- About this task -
Would you reproduce every record exactly, leaving out the pictures?

[[ Information given open ]]

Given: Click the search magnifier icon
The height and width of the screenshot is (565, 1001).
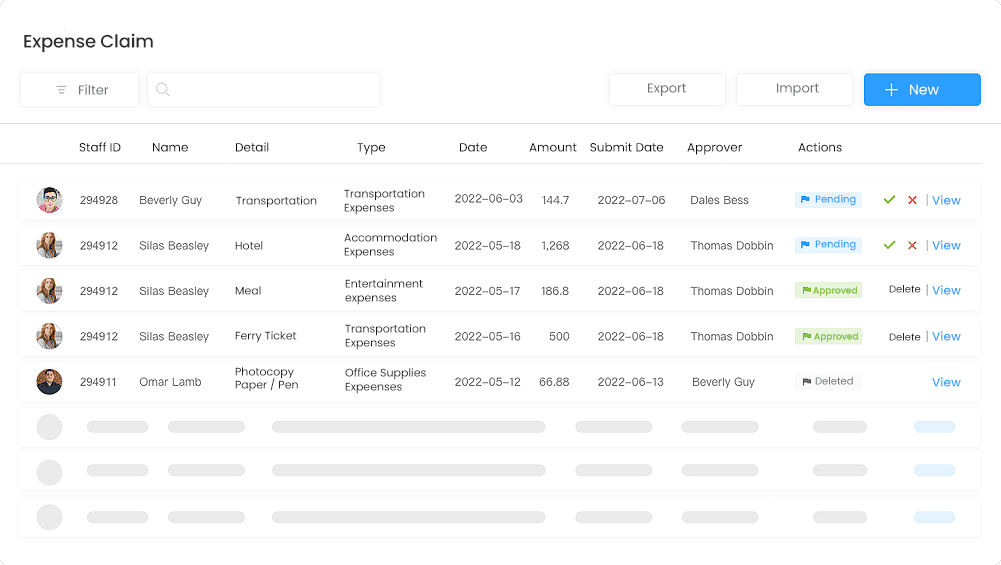Looking at the screenshot, I should click(163, 89).
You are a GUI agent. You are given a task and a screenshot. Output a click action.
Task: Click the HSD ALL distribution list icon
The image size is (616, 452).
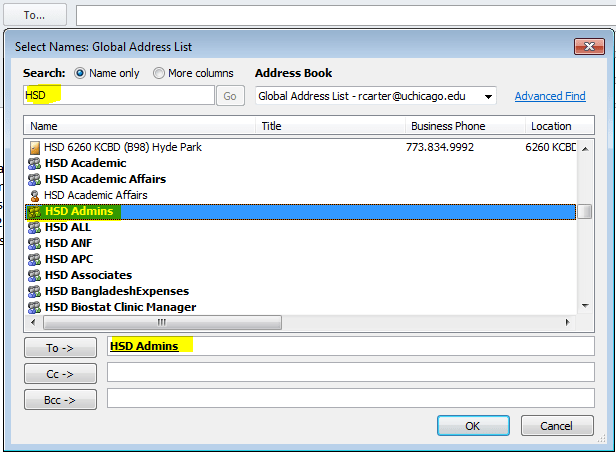coord(34,227)
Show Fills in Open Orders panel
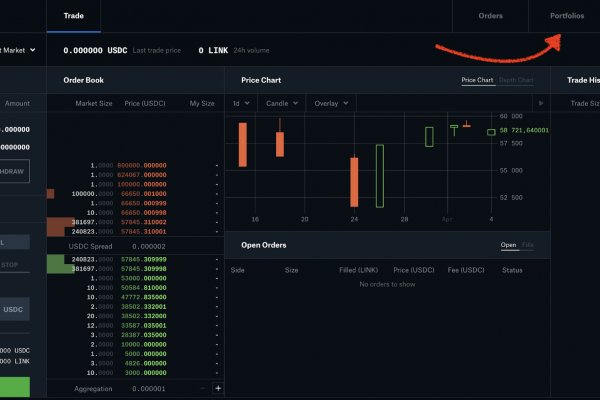 coord(527,245)
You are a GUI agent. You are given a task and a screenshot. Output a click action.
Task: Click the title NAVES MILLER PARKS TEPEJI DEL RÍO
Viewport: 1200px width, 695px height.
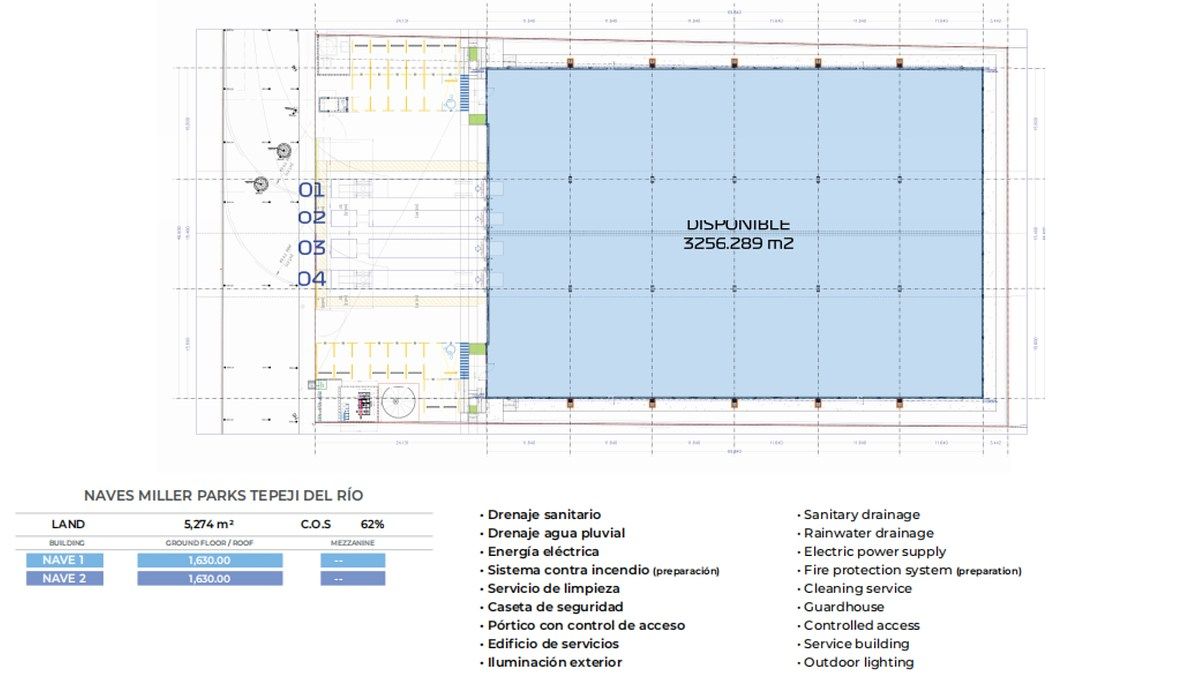point(223,495)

[[ Information given closed ]]

- Result of this exercise -
Given: Click the search magnifier icon
The height and width of the screenshot is (565, 1001).
Looking at the screenshot, I should click(163, 89).
You are a GUI agent. You are given a task and a screenshot. Output a click action.
Task: Click the HSD ALL distribution list icon
The image size is (616, 452).
coord(34,227)
Show Fills in Open Orders panel
 coord(527,245)
You are a GUI agent. You are given a task and a screenshot. Output a click action.
Task: Click the title NAVES MILLER PARKS TEPEJI DEL RÍO
Viewport: 1200px width, 695px height.
point(223,495)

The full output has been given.